▸ **WHAT YOU ARE ASKED TO DO**: Reproduce word for word the data starting at the line that contains "Where should I" and ending at the line that contains "The width and", with both of those lines included. Leave the pictures out of your copy.

▸ **THE RECORDS**:
____
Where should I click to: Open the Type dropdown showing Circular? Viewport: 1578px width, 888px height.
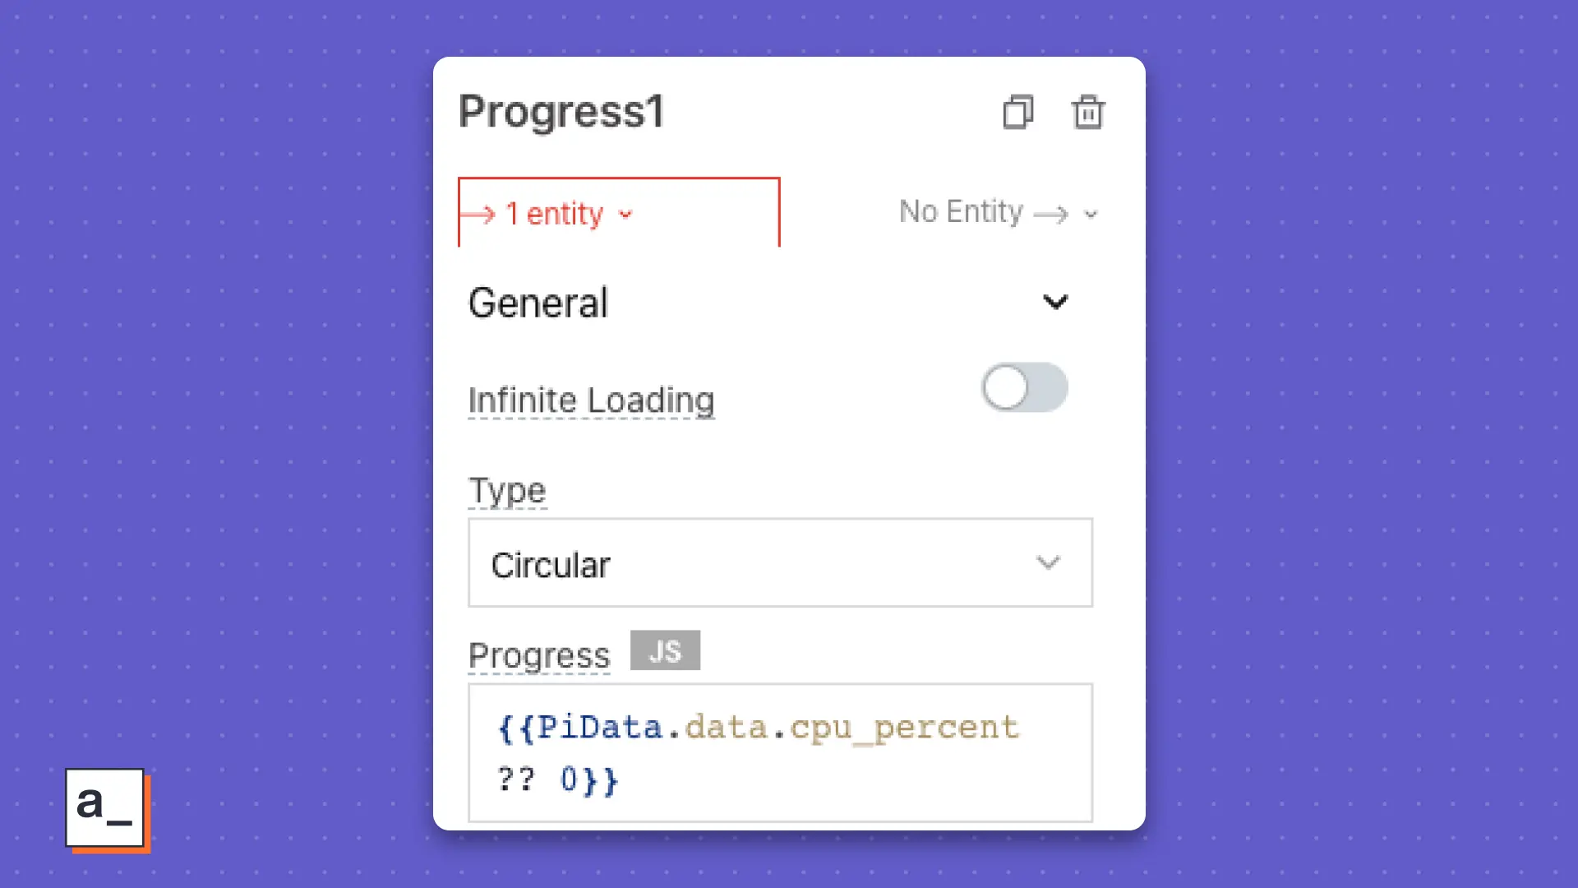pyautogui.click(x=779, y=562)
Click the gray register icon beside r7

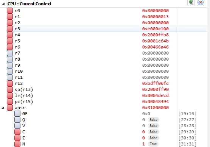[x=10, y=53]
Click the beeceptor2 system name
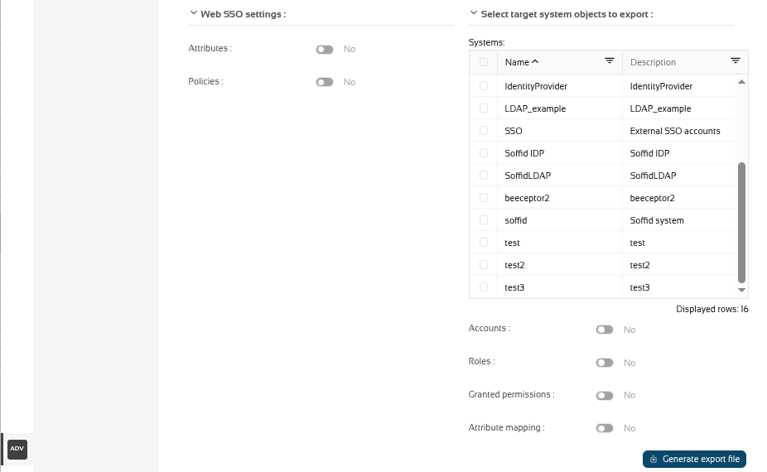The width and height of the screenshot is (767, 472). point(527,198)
____
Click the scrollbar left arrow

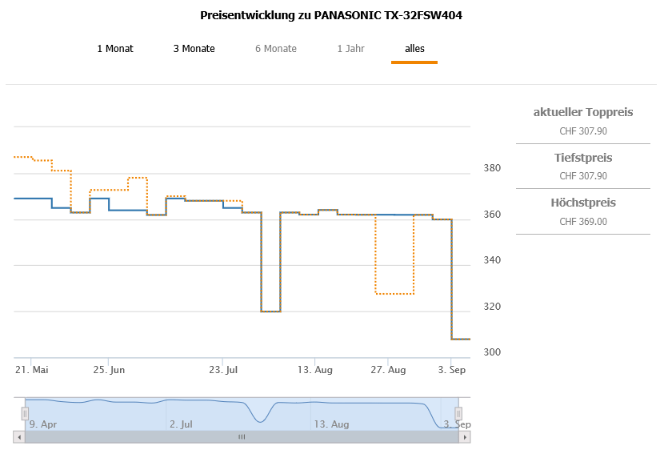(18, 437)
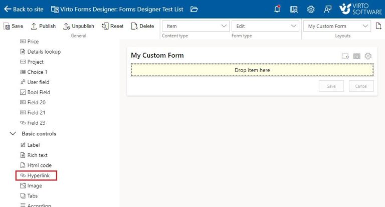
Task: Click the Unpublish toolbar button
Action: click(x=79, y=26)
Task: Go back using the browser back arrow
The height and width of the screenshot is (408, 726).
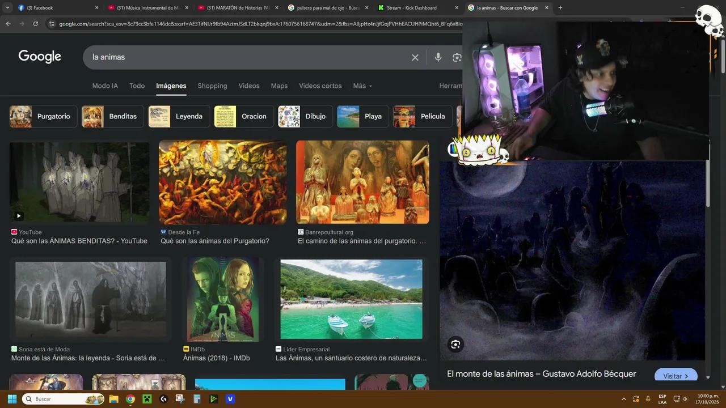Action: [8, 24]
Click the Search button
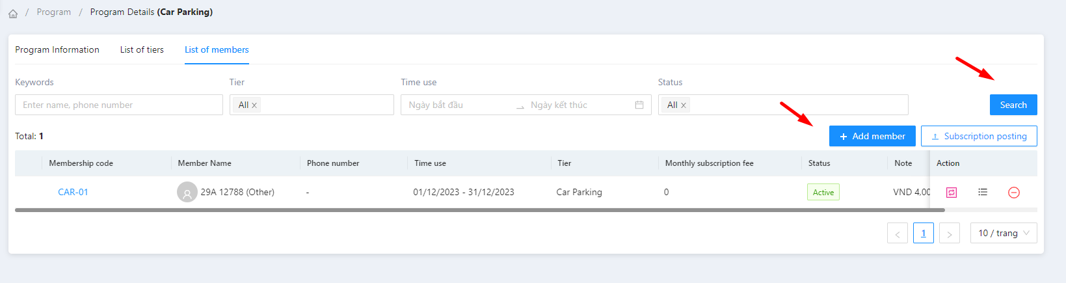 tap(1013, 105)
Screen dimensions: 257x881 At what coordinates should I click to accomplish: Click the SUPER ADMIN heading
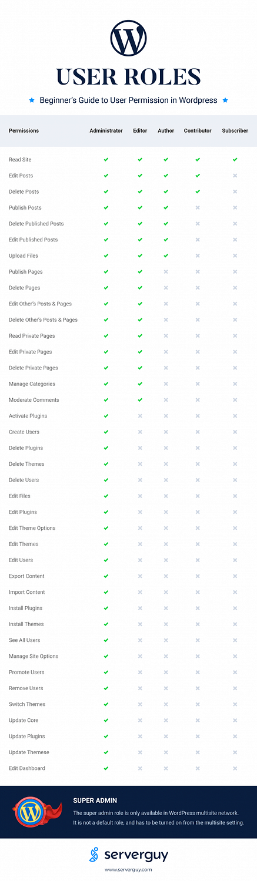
____
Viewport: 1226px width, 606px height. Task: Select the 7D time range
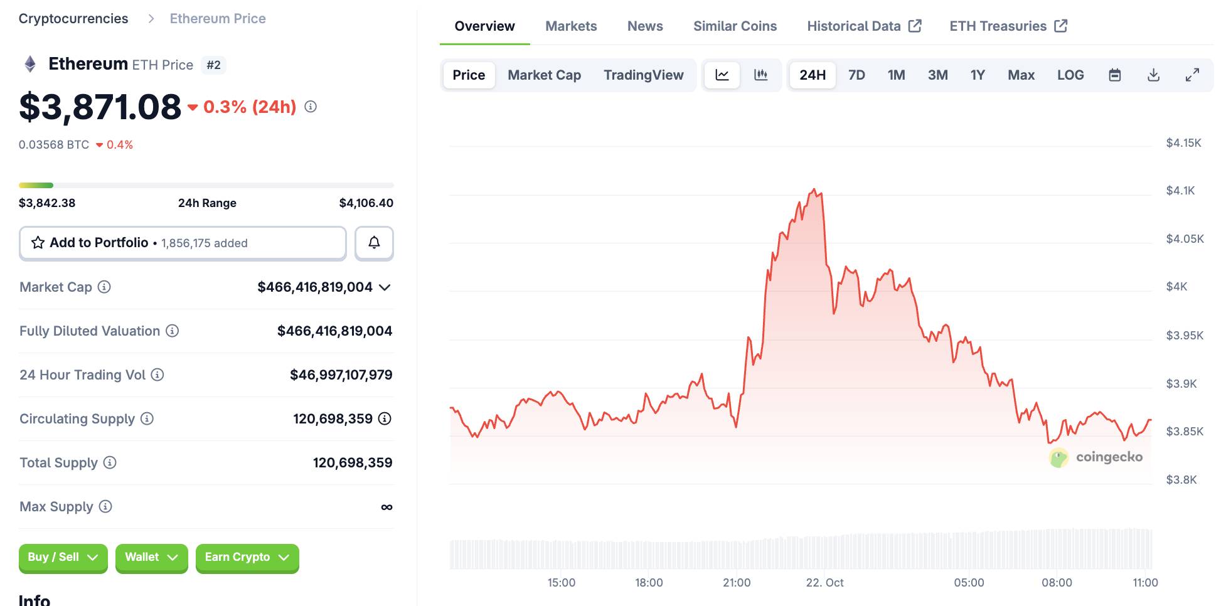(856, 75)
____
▸ **REPLY TO THE TASK**:
Where should I click to: Open the Type dropdown showing Circular? Viewport: 1578px width, 888px height.
pyautogui.click(x=779, y=562)
Click the gray register icon beside r7

[x=10, y=53]
Click the beeceptor2 system name
The width and height of the screenshot is (767, 472). point(527,198)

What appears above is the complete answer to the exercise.